York County Prison, 972 F.3d 310, 323-24 (3d Cir. 2020). “It is well-settled that there exists, in both criminal and civil cases, a common law public right of access to judicial proceedings and records.” In re Cendant Corp., 260 F.3d 183, 192 (3d Cir. 2001). “The public’s right of access extends beyond simply the ability to attend open court proceedings. Rather, it envisions a pervasive common law right to inspect and copy public records and documents, including judicial records and documents.” Id. (internal citations and quotation marks omitted). However, “[t]he public’s common law right to access judicial records is not absolute. Instead, when the right exists, there is a strong presumption that the public may view the records.” United States v. Wecht, 484 F.3d 194, 208 (3d

Cir. 2007), as amended (July 2, 2007) (internal citations and quotation marks omitted). A party seeking to seal portions of the judicial record from public view “must show ‘that the material is the kind of information that courts will protect and that disclosure will work a clearly defined and serious injury to the party seeking closure.’” In re Avandia Mktg., Sales Pracs. & Prod. Liab. Litig., 924 F.3d 662, 672 (3d Cir. 2019) (quoting Miller v. Ind. Hosp., 16 F.3d 549, 551 (3d Cir. 1994)). The “‘strong presumption’ of openness does not permit the routine closing of judicial records to the public.” Miller, 16 F.3d at 551.
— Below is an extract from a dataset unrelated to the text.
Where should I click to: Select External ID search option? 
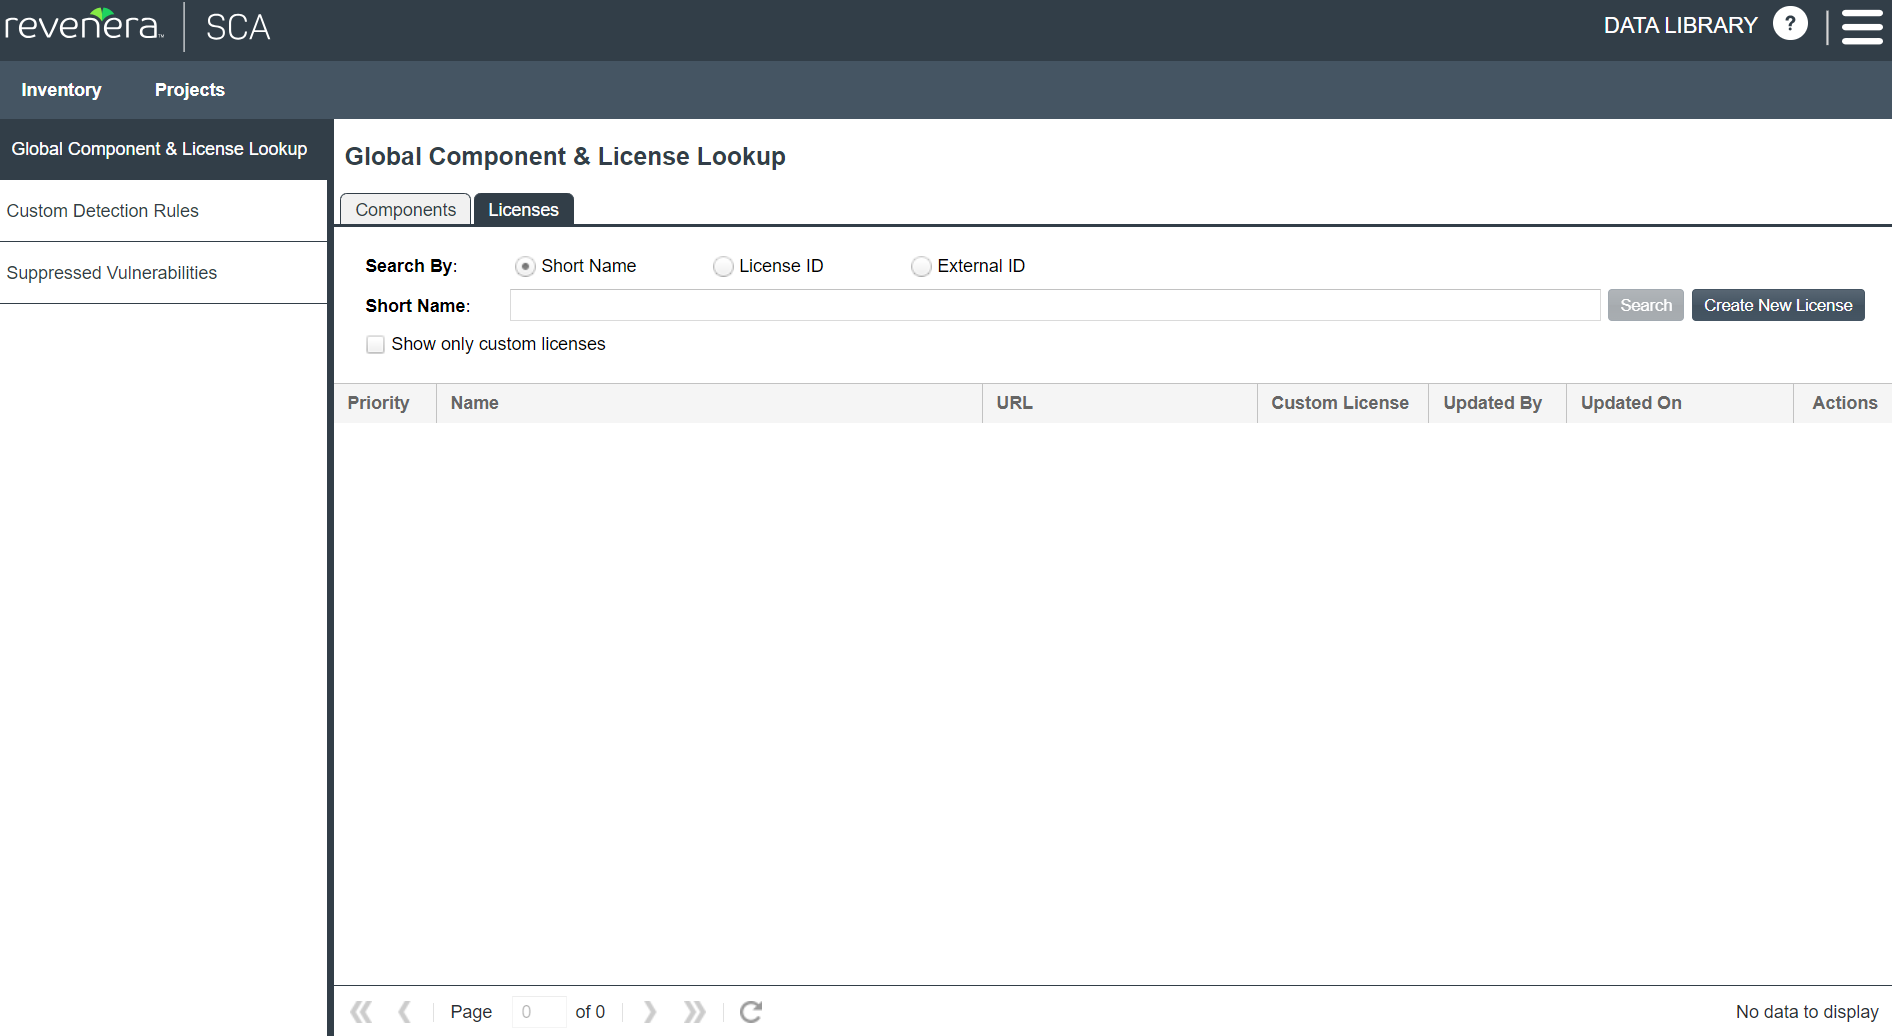click(x=921, y=267)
In deciding a motion to seal, the Court considers (a) the nature of the materials or proceedings at issue;

(b) the legitimate private or public interest which warrants the relief sought;

(c) the clearly defined and serious injury that would result if the relief sought is not granted;

(d) why a less restrictive alternative to the relief sought is not available; (e) any prior order sealing the same materials in the pending action; and

(f) the identity of any party or nonparty known to be objecting to the sealing request.
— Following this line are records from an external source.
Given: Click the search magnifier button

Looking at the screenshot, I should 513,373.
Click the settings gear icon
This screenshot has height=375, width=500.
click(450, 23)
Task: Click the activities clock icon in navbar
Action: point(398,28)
L. Civ. R. 5.3(c)(3). “In delineating the injury to be prevented, specificity is essential. Broad allegations of harm, bereft of specific examples or articulated reasoning, are insufficient.” In re Cendant Corp., 260 F.3d 183, 194 (3d Cir. 2001) (internal citation omitted). III. ANALYSIS A. Mootness The Court must first consider whether the petition is moot because that impacts the Court’s jurisdiction under § 2241. Under Article III of the Constitution, federal courts only have jurisdiction over a matter where there is a live case or controversy to be resolved. See, e.g., Spencer v. Kemna, 523 U.S. 1, 7 (1998). “This case-or-controversy requirement subsists through all stages of federal judicial proceedings, trial and appellate.” Lewis v.